***** PROVIDED MATERIAL *****

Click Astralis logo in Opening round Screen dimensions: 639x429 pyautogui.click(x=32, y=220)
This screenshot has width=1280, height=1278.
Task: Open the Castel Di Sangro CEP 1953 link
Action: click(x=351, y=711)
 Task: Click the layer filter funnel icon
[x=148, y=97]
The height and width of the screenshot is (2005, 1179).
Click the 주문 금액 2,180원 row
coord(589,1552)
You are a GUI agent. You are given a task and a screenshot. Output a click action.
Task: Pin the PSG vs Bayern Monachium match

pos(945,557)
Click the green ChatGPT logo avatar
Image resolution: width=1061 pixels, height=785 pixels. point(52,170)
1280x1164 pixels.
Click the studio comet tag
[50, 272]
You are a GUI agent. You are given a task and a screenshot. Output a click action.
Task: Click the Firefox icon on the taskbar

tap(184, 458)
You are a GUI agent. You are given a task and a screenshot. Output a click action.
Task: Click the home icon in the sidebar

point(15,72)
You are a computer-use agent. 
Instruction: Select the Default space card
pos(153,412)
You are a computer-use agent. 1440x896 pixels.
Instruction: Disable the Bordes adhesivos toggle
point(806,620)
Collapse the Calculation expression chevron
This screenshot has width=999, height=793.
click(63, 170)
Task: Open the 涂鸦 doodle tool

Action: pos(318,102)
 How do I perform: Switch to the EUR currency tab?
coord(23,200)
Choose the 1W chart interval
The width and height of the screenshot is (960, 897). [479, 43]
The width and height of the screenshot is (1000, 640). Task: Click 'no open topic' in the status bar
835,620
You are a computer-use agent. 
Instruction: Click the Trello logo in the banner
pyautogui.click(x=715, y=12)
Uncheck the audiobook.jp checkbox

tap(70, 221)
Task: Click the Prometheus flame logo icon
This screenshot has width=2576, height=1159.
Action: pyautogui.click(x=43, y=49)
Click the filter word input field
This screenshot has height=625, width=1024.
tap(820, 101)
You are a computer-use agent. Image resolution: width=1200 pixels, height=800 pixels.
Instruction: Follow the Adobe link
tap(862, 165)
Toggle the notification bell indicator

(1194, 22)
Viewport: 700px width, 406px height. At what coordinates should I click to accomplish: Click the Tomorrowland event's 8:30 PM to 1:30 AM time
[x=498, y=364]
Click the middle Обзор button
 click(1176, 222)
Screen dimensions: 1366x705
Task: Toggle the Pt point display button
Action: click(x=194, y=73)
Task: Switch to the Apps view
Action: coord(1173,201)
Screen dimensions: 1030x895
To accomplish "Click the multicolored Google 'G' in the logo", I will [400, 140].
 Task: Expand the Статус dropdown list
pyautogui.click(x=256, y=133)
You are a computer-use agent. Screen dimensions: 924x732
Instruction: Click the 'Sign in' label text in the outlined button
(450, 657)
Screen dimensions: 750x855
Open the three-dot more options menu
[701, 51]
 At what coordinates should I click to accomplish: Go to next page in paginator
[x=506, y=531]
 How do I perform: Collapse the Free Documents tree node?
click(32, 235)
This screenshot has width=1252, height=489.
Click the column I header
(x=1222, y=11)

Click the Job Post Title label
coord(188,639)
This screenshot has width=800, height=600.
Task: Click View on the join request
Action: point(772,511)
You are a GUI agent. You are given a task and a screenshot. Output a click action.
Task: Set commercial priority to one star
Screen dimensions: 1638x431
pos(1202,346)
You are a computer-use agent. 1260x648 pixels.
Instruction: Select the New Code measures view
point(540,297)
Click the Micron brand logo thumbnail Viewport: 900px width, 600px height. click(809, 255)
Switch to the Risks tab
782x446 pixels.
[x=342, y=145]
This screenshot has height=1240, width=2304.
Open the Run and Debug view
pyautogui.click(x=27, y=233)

*****

- REQUIREMENT -
Present every line of the records above as a JSON list of strings, with one string per line and blank lines omitted.

- COMPLETE RESPONSE -
[
  "Click Astralis logo in Opening round Screen dimensions: 639x429 pyautogui.click(x=32, y=220)",
  "This screenshot has width=1280, height=1278.",
  "Task: Open the Castel Di Sangro CEP 1953 link",
  "Action: click(x=351, y=711)",
  " Task: Click the layer filter funnel icon",
  "[x=148, y=97]",
  "The height and width of the screenshot is (2005, 1179).",
  "Click the 주문 금액 2,180원 row",
  "coord(589,1552)",
  "You are a GUI agent. You are given a task and a screenshot. Output a click action.",
  "Task: Pin the PSG vs Bayern Monachium match",
  "pos(945,557)",
  "Click the green ChatGPT logo avatar",
  "Image resolution: width=1061 pixels, height=785 pixels. point(52,170)",
  "1280x1164 pixels.",
  "Click the studio comet tag",
  "[50, 272]",
  "You are a GUI agent. You are given a task and a screenshot. Output a click action.",
  "Task: Click the Firefox icon on the taskbar",
  "tap(184, 458)",
  "You are a GUI agent. You are given a task and a screenshot. Output a click action.",
  "Task: Click the home icon in the sidebar",
  "point(15,72)",
  "You are a computer-use agent. ",
  "Instruction: Select the Default space card",
  "pos(153,412)",
  "You are a computer-use agent. 1440x896 pixels.",
  "Instruction: Disable the Bordes adhesivos toggle",
  "point(806,620)",
  "Collapse the Calculation expression chevron",
  "This screenshot has width=999, height=793.",
  "click(63, 170)",
  "Task: Open the 涂鸦 doodle tool",
  "Action: pos(318,102)",
  " How do I perform: Switch to the EUR currency tab?",
  "coord(23,200)",
  "Choose the 1W chart interval",
  "The width and height of the screenshot is (960, 897). [479, 43]",
  "The width and height of the screenshot is (1000, 640). Task: Click 'no open topic' in the status bar",
  "835,620",
  "You are a computer-use agent. ",
  "Instruction: Click the Trello logo in the banner",
  "pyautogui.click(x=715, y=12)",
  "Uncheck the audiobook.jp checkbox",
  "tap(70, 221)",
  "Task: Click the Prometheus flame logo icon",
  "This screenshot has width=2576, height=1159.",
  "Action: pyautogui.click(x=43, y=49)",
  "Click the filter word input field",
  "This screenshot has height=625, width=1024.",
  "tap(820, 101)",
  "You are a computer-use agent. Image resolution: width=1200 pixels, height=800 pixels.",
  "Instruction: Follow the Adobe link",
  "tap(862, 165)",
  "Toggle the notification bell indicator",
  "(1194, 22)",
  "Viewport: 700px width, 406px height. At what coordinates should I click to accomplish: Click the Tomorrowland event's 8:30 PM to 1:30 AM time",
  "[x=498, y=364]",
  "Click the middle Обзор button",
  " click(1176, 222)",
  "Screen dimensions: 1366x705",
  "Task: Toggle the Pt point display button",
  "Action: click(x=194, y=73)",
  "Task: Switch to the Apps view",
  "Action: coord(1173,201)",
  "Screen dimensions: 1030x895",
  "To accomplish \"Click the multicolored Google 'G' in the logo\", I will [400, 140].",
  " Task: Expand the Статус dropdown list",
  "pyautogui.click(x=256, y=133)",
  "You are a computer-use agent. Screen dimensions: 924x732",
  "Instruction: Click the 'Sign in' label text in the outlined button",
  "(450, 657)",
  "Screen dimensions: 750x855",
  "Open the three-dot more options menu",
  "[701, 51]",
  " At what coordinates should I click to accomplish: Go to next page in paginator",
  "[x=506, y=531]",
  " How do I perform: Collapse the Free Documents tree node?",
  "click(32, 235)",
  "This screenshot has width=1252, height=489.",
  "Click the column I header",
  "(x=1222, y=11)",
  "Click the Job Post Title label",
  "coord(188,639)",
  "This screenshot has width=800, height=600.",
  "Task: Click View on the join request",
  "Action: point(772,511)",
  "You are a GUI agent. You are given a task and a screenshot. Output a click action.",
  "Task: Set commercial priority to one star",
  "Screen dimensions: 1638x431",
  "pos(1202,346)",
  "You are a computer-use agent. 1260x648 pixels.",
  "Instruction: Select the New Code measures view",
  "point(540,297)",
  "Click the Micron brand logo thumbnail Viewport: 900px width, 600px height. click(809, 255)",
  "Switch to the Risks tab",
  "782x446 pixels.",
  "[x=342, y=145]",
  "This screenshot has height=1240, width=2304.",
  "Open the Run and Debug view",
  "pyautogui.click(x=27, y=233)"
]